Plaintiff questions defendant's credibility in light of the latest release of records that he contends existed at the time of his second request in 2003. See Pl.'s Renewed Mot. at 9-10, 15. But an opposition predicated on additional disclosures without a showing of agency bad faith fails to present a triable issue because "however fitful or delayed the release of information under the FOIA may be, once all requested records are surrendered, federal courts have no further statutory function to perform." Perry v. Block, 684 F.2d 121, 125 (D.C. Cir. 1982); accord Boyd v. Criminal Div. of U.S. Dept. of Justice, 475 F.3d 381, 388 (D.C. Cir. 2007). Defendant pleads ignorance as to "why [a former employee] failed to locate the expandable file containing the documents from the remand of Mr. Pinkney's criminal matter." Valdez Decl. ¶ 13. This is of no consequence because defendant satisfied its disclosure obligation under the FOIA by releasing the non-exempt information upon its discovery. See Western Center for Journalism v.

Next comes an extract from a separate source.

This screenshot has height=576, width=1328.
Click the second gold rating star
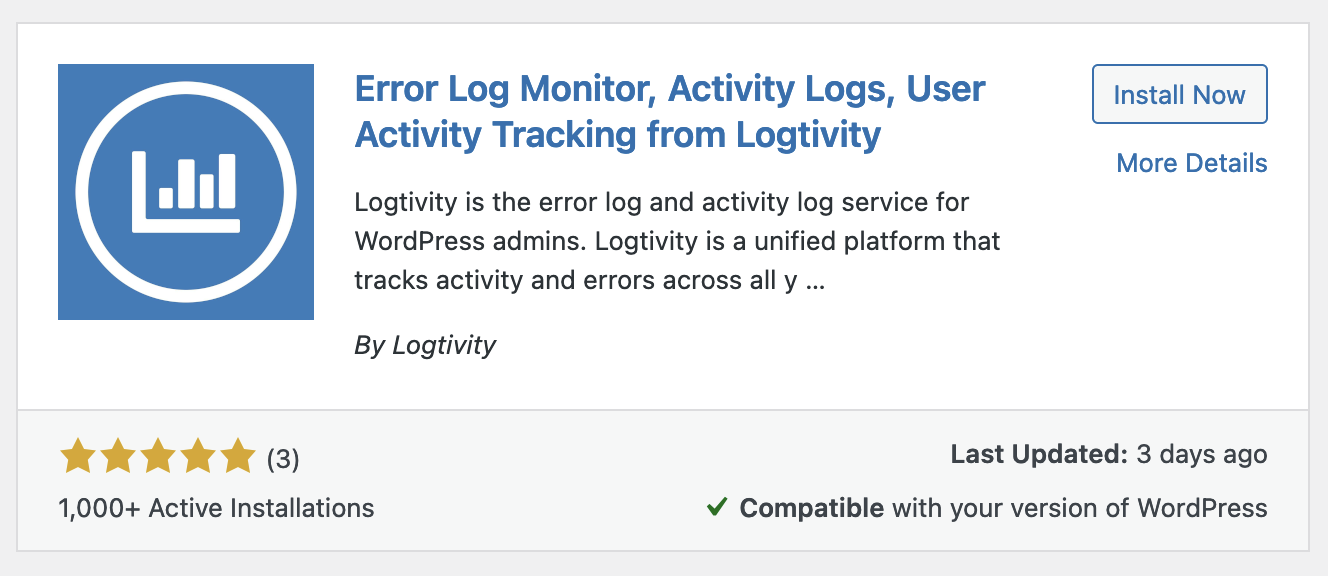coord(119,455)
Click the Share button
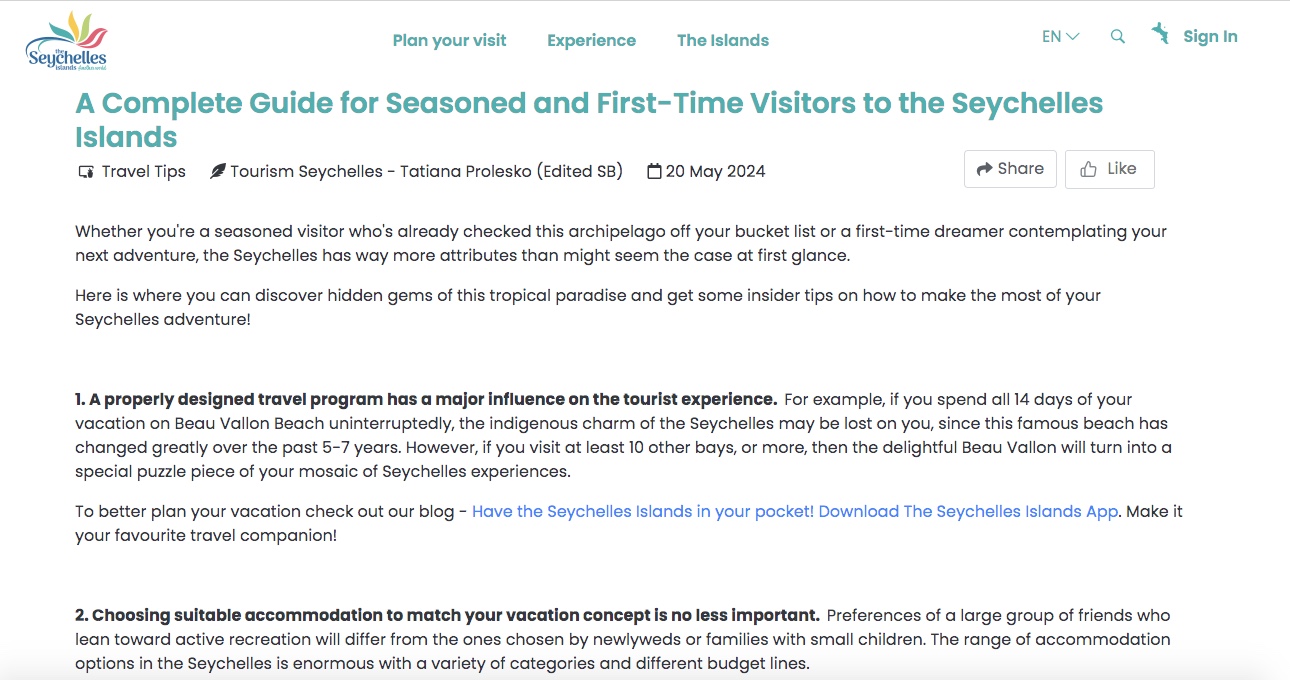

I.R.S., 116 F. Supp.2d 1, 10 (D.D.C. 2000) ("[I]t is unreasonable to expect even the most exhaustive search to uncover every responsive file; what is expected of a law-abiding agency is that the agency admit and correct error when error is revealed.") (quoting Meeropol v. Meese, 790 F.2d 942, 953 (D.C. Cir. 1986)). The issue therefore is moot. Boyd, 475 F.3d at 388.

For the foregoing reasons, defendant's converted motion for summary judgment is granted and plaintiff's motions for summary judgment are denied. A separate Order accompanies this Memorandum Opinion.